Elegir políticos para gobiernen los técnicos

El avance de la tecnocracia en el Gobierno, viene menoscabando el desarrollo de los procesos democráticos. Si bien la elección del político como representante de un electorado supone algún grado de correspondencia, el tecnócrata no tiene ningún grado de compromiso con la ciudadanía. Pues el tecnócrata se encuentra convencido que por su formación y conocimientos tiene el derecho adquirido de asumir decisiones. 

Esta situación hace que se generen nuevas clases de relaciones entre los electores y los gobernantes.  Esto se evidencia en la ruptura entre la voluntad del elector y la acción gubernamental. Entre legitimidad y sapiencia. Pero no cualquier clase de sapiencia, se trata de conocimiento ligados con el área econométrica, de tecnologías de información y la dependencia de escuelas de pensamiento económico y público.

Paralelamente existe una estrategia mediática para desprestigiar la labor política.  En esencia se están eligiendo políticos para que gobiernen los técnicos. Esta relación se da dentro del contexto de un nuevo modelo de Estado, surgido a partir de la crisis del Estado, supuestamente voluminoso, lento e ineficiente. 

La propuesta sugerida era reducir el tamaño del Estado, hacerlo económico, eficiente y efectivo, el camino para hacerlo se centró en la propuesta de la Nueva Gestión Pública, paradigma elaborado a partir de los aportes de gestión del sector privado. De la misma forma se introduce incentivos para la mejora. Se introduce la paradoja que destruye la justificación del Estado, ya el Estado no soluciona las fallas del mercado, por el contrario, será el mercado el que solucione las fallas del sector público. Además de centrar la modernidad en el gobierno electrónico. Acompañaba a estos medios los sofismas de la descentralización y participación.

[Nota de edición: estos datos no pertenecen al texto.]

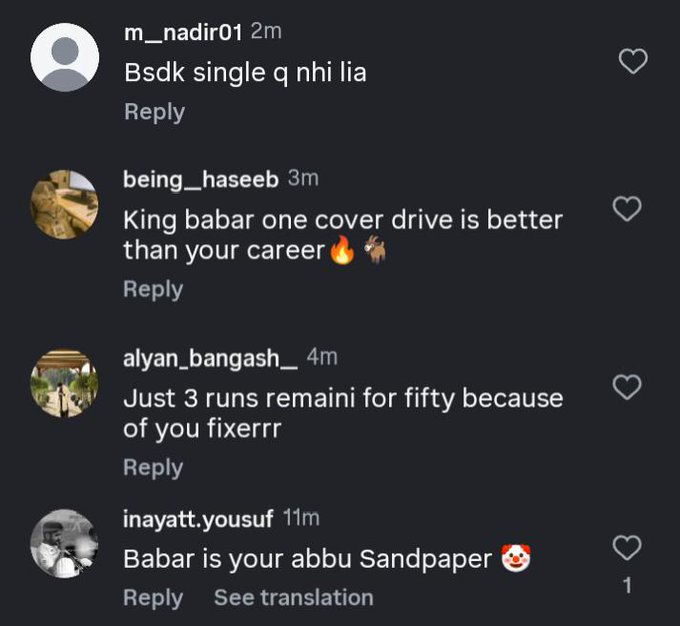Visit the being__haseeb profile via username

(201, 179)
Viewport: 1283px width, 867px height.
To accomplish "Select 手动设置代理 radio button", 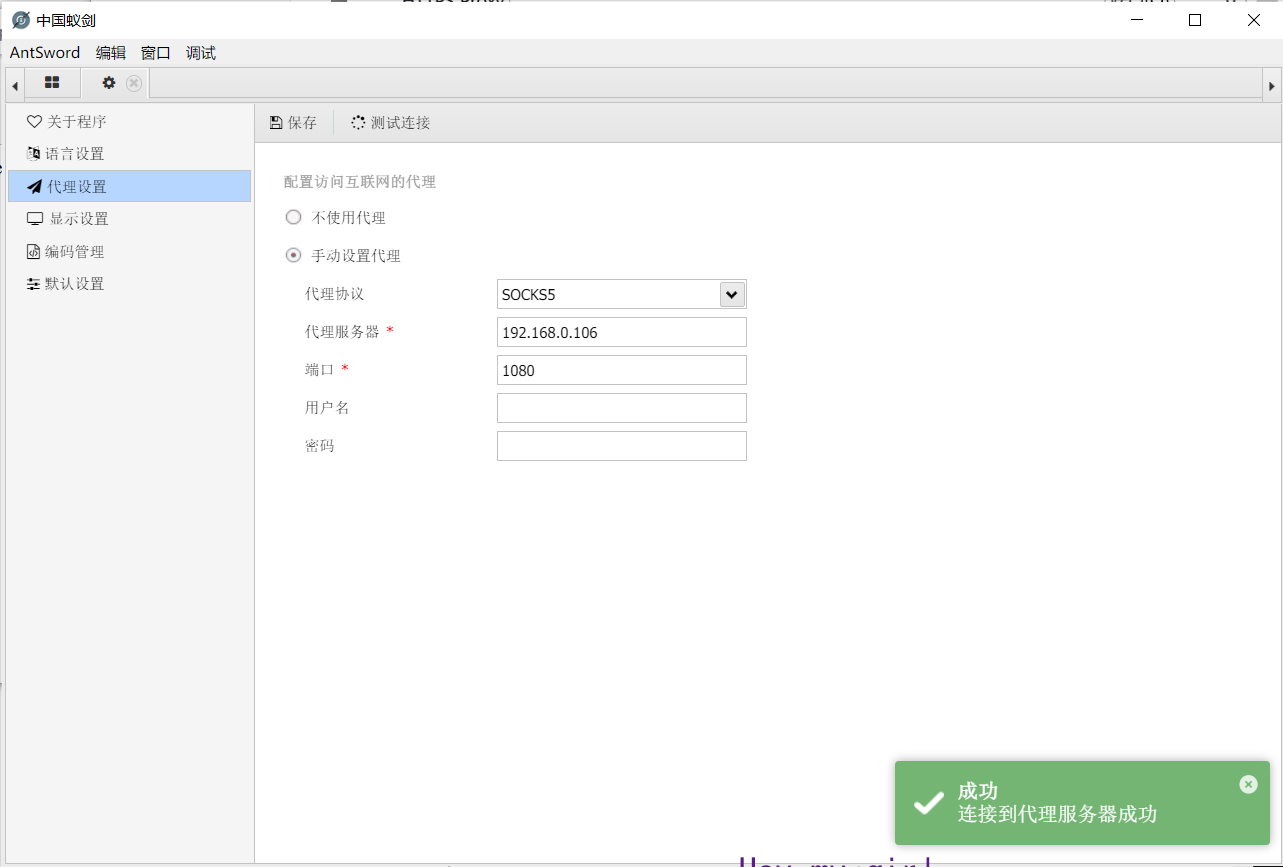I will click(x=294, y=255).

Debe reconocerse que el gobierno electrónico ha contribuido en la solución de tareas complejas de gobierno, mediante la aplicación de tecnologías de la información y comunicación, con importantes bases de datos para el desarrollo de programas sociales, como es el caso del Sisbén, el desarrollo de estadísticas, de indicadores y la implementación de canales de comunicación entre el gobierno y los gobernados a través de las posibilidades del Sistema Único de Información de Trámites.

De la misma manera, merece especial atención el desarrollo del software que genera soluciones eficientes para diferentes procesos estatales como puede observarse al interior del Sistema General de Regalías con el aplicativo Gesproy, o los desarrollos para la contratación como el Secop, o la Base de Datos Única de Afiliados sector salud, los sistemas de rendición de cuentas o la política de datos abiertos.

Aunque se pregone transparencia y acceso el instrumento técnico tiene la virtud de sesgar el acceso a la mayor parte de la población ¿Por qué? Porque la mayor parte de los ciudadanos no tenemos los suficientes conocimientos para acceder y usar esta información. Tenemos brechas enormes de conocimientos, de interpretación, de acceso y manejo de estas herramientas y tecnologías y desde luego de prácticas democráticas.